What business development objectives do you have for GDC? Most everyone will have some combination of the following:
To meet with existing partners with whom you already have regular contact
To meet with potential partners whom you have been courting for some time to hopefully develop new business
To meet with new folks and establish a personal contact to explore potential future lines of business together
With the first two types of meetings, it doesn’t matter whether you are discussing an ongoing project, pitching a new game, looking for or providing outsourcing solutions, or any other actual topic. The common theme is that contact is already established and except for social reasons, there really is no requirement to meet in person. Videoconferencing solutions let you read the body language of one another as readily as if you were in the same room, and screen sharing utilities let you walk through any presentation or demo you wish to share as well or better than onsite typically.
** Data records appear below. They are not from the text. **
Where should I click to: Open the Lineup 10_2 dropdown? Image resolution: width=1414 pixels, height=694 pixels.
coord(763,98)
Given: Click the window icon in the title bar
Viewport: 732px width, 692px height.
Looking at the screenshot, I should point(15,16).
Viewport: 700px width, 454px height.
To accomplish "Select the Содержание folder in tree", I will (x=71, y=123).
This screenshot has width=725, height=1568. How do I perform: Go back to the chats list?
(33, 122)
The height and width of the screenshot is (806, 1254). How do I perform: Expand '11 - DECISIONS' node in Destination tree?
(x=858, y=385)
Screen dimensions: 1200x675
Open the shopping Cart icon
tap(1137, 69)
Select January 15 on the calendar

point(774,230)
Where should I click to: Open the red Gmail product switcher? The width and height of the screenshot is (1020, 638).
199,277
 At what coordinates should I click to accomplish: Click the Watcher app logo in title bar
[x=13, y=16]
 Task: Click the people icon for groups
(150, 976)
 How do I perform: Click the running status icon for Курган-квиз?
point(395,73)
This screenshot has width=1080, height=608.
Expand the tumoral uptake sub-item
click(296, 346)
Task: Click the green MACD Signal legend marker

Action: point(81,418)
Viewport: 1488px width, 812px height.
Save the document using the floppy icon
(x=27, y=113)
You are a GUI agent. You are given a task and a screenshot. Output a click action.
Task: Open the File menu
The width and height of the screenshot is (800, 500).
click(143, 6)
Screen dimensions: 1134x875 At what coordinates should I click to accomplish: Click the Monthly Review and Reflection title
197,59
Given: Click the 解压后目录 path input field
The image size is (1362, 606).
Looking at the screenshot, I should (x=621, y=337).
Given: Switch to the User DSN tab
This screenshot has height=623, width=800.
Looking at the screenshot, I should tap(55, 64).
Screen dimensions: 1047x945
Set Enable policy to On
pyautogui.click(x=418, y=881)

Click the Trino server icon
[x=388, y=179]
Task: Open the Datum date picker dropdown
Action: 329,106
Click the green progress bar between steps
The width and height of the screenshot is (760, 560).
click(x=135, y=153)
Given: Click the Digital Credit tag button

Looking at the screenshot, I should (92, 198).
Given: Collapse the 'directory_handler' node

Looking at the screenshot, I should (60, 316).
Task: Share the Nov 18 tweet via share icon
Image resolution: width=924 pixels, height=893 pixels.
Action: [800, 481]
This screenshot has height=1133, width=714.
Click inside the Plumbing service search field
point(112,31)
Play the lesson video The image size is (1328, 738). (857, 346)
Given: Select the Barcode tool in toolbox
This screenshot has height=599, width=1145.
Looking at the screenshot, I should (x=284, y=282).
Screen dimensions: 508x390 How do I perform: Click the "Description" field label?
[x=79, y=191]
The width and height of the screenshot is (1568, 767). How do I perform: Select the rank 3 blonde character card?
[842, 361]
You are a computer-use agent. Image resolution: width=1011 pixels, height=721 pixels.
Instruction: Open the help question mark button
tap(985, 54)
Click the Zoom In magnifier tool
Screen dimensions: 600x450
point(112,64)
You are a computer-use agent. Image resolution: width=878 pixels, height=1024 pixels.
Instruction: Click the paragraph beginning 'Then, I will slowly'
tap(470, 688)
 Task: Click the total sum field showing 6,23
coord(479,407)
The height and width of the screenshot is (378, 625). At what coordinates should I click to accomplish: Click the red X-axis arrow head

Also, your meeting attendees will be more focused because they aren’t worried about wrapping up quickly to walk to wherever their next meeting may be. If you both want more time, you just take it or immediately schedule a follow up in the same format outside the show. No chance of getting buried in all the post show follow ups either. So, if you are really spending all this time, money and risk to meet a bunch of folks for the first time to explore potential fits, be honest with yourself and answer these questions. First, what percentage of those meetings result in new business within a year, and how many are just filler because you have spent the money to go to the show anyway and might as well meet as many folks as you can. Second, could you achieve the same or a better conversion percentage by being more selective, intentional and pro-active in your meeting setting outside the show formats?
Here are some positive steps you can take right now while waiting for the situation to normalize.
Make a list of the top 3-5 objectives you need to accomplish in the next six months
Look at your business targets for each of these objectives and use Appointlet or some other tool to easily coordinate meetings outside the show
If you aren’t sure who would be good targets or providers for an objective ask me or ask your network, we all help one another all the time
Look at business development efforts in similar terms as Sprints in game development, and manage them accordingly throughout the year, not just at shows
God willing, this particular issue will all be behind us soon, because I certainly don’t want to read any untimely obituaries on Gamasutra or elsewhere. In the meantime, be safe, travel wisely when you must, and good hunting!